In 2018, WTRV was the first station in the United States to flip to the all-Christmas format when it made the switch on October 29. Early adopters (such as frequent first-in-the-nation WEZW in South Jersey) waited until November 1 to switch, which factored into WTRV's decision to flip early. On October 29, 2019 at 5:00pm CDT WTRV flipped to the all-Christmas format, making it the 2nd station in the US for the 2019 Holiday season to flip to all-Christmas music, next to WWIZ which flipped on October 25, 2019 (though WWIZ's move, which included a change to a "Christmas" brand, was suspected of being a stunt). WTRV changed at the same time as WLTC in Cusseta, Georgia.
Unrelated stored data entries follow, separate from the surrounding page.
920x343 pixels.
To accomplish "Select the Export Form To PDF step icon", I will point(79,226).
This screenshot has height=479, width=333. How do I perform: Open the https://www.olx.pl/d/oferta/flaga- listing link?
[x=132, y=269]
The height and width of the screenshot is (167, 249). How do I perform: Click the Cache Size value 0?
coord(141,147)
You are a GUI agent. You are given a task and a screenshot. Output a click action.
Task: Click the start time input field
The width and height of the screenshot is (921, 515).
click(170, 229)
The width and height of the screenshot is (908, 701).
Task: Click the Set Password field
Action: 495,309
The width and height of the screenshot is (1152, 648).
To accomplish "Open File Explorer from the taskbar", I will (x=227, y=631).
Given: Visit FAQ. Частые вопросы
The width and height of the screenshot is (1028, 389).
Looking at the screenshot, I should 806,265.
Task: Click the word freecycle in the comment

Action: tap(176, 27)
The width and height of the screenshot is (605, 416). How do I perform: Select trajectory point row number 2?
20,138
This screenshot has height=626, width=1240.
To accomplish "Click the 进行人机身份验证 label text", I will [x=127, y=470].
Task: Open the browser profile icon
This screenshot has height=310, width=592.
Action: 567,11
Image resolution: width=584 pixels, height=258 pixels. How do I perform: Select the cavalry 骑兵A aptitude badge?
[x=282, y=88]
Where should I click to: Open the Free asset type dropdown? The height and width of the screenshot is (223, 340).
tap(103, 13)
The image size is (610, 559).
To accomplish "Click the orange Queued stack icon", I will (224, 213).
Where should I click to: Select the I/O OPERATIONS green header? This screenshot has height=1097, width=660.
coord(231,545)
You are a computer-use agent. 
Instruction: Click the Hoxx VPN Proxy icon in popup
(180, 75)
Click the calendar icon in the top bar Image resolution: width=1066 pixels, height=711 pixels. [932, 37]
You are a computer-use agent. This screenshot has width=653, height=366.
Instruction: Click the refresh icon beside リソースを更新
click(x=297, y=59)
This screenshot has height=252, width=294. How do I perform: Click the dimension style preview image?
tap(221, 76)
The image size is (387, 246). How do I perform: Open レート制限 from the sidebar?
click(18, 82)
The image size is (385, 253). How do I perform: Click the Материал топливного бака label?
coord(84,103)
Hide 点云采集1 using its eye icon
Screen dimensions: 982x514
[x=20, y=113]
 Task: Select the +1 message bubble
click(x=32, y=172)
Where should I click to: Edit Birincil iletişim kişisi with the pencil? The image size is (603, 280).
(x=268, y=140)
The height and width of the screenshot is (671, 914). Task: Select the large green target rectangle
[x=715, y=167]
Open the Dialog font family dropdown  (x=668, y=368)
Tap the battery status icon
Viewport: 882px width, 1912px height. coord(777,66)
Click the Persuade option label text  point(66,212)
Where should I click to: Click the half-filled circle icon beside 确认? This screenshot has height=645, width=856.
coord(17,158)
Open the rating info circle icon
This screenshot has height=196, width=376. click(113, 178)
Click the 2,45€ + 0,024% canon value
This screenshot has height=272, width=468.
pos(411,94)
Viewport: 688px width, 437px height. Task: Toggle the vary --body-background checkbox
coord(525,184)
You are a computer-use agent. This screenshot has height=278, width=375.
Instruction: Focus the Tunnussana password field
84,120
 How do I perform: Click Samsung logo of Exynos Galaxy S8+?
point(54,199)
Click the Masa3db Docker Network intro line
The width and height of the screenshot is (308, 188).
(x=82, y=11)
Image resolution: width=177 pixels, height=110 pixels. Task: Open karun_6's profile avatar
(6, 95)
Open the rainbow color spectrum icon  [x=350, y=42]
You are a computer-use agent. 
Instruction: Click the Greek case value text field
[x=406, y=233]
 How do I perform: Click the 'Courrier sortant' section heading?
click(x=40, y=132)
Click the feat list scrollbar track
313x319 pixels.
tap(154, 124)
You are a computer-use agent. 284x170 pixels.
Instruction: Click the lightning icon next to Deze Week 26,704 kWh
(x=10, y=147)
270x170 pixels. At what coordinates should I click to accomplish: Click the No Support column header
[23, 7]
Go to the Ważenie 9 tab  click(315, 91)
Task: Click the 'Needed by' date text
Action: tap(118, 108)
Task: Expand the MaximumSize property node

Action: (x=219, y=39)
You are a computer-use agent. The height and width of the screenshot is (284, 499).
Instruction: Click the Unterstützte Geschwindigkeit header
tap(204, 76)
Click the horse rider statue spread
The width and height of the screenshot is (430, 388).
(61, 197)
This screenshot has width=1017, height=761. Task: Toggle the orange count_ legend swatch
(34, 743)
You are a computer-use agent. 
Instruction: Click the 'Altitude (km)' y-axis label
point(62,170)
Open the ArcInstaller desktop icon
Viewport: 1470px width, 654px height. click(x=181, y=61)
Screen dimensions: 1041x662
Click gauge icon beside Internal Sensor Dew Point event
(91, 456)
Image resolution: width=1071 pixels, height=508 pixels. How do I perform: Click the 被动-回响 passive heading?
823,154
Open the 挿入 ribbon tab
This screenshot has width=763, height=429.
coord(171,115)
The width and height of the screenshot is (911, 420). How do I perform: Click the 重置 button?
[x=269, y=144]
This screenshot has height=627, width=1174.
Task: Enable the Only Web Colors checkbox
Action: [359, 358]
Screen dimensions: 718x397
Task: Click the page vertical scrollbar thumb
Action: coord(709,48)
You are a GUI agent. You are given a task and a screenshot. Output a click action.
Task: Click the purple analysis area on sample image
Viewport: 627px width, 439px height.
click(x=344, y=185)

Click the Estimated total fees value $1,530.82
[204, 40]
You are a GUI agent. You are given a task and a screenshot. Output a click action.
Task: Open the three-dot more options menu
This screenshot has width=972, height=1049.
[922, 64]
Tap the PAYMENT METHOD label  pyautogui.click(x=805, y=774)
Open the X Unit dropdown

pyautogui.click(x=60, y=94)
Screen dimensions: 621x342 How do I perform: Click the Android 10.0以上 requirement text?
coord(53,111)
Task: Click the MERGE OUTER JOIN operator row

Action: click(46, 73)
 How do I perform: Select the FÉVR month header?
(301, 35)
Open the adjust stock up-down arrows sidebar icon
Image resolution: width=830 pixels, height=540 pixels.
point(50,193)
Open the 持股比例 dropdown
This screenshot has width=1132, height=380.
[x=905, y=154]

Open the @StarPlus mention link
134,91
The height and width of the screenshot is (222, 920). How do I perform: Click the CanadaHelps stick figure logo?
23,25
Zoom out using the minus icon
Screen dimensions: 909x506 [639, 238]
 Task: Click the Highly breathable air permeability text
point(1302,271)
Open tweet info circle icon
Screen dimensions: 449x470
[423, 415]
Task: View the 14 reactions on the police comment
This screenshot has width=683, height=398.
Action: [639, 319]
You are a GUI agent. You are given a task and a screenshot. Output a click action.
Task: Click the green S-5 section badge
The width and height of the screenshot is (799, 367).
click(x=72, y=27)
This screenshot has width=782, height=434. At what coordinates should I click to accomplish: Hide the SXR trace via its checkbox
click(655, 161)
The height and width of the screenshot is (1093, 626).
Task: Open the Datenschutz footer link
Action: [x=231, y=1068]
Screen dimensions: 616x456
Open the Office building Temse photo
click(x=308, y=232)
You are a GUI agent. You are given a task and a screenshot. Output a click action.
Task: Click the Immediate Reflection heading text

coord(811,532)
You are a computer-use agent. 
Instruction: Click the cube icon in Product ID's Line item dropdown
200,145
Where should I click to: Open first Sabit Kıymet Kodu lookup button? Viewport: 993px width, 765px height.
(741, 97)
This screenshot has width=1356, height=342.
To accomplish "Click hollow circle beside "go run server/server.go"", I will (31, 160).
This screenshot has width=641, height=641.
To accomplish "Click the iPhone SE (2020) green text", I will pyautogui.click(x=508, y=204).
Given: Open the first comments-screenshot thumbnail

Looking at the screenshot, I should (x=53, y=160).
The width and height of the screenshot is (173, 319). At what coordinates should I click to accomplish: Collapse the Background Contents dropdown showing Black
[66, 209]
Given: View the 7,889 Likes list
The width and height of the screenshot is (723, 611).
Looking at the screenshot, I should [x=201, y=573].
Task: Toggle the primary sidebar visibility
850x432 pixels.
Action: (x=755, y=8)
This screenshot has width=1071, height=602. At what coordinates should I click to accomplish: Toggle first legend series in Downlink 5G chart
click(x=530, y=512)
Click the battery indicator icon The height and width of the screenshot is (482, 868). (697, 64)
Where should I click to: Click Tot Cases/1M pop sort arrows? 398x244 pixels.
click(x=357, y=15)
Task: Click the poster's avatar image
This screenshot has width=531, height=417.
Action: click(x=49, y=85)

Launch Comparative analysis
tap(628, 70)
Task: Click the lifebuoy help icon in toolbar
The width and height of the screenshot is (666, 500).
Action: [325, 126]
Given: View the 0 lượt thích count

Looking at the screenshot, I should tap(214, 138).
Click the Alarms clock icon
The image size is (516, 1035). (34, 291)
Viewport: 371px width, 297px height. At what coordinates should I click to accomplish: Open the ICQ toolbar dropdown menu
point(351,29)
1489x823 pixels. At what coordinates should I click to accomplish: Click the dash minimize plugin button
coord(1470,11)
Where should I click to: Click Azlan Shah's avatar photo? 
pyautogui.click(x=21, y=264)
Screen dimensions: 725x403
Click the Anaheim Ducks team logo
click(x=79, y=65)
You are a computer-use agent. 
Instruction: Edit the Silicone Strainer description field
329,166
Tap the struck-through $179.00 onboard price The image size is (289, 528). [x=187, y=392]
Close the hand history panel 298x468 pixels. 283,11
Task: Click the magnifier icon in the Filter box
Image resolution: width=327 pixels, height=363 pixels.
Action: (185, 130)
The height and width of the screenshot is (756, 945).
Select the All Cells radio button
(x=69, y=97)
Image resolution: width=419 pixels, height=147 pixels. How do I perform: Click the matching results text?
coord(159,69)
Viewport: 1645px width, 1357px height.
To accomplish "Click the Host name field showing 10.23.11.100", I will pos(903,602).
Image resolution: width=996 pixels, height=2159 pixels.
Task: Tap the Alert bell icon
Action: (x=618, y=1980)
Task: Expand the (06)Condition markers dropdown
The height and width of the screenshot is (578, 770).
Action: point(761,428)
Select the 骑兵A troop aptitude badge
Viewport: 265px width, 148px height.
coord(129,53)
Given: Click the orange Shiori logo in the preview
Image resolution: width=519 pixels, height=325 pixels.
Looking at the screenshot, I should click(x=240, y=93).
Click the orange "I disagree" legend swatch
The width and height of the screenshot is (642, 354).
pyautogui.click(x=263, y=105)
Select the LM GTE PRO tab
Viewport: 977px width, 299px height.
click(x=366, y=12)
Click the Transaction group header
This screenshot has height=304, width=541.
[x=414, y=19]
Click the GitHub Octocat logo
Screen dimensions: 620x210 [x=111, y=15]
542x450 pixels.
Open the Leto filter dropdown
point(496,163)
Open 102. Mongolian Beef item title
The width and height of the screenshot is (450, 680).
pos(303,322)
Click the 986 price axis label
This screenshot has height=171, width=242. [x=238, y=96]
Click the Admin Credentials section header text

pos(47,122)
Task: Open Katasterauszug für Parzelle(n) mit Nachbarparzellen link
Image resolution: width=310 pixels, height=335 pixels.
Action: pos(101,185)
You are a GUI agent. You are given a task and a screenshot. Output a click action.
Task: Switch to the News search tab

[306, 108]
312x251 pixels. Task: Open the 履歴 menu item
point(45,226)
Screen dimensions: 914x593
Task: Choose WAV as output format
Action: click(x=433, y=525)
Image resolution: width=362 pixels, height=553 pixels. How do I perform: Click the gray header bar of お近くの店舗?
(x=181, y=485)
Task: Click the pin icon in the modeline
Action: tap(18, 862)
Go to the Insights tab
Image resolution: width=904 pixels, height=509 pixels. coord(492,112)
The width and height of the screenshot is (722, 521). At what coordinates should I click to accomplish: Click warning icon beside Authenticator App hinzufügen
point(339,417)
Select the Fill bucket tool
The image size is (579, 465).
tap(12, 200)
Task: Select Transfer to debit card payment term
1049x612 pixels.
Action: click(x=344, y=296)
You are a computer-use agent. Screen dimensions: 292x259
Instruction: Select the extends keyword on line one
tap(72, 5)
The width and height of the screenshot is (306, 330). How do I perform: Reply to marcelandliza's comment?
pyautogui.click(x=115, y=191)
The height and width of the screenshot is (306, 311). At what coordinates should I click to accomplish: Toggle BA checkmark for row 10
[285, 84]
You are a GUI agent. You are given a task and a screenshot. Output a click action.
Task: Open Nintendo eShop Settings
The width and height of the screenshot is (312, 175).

===Pivot from Soft AC to Mainstream AC===

It was reported on May 19, 2024, that WTRV was beginning to reduce the amount of softer, older music they were playing on the station and adding more modern, upbeat music.

===Flip to Classic Hits===

On December 26, 2025, WTRV changed their format from adult contemporary to classic hits, still under the "100.5 The River" branding. This filled a classic hits format hole in Grand Rapids after sister station WFGR changed their format to sports.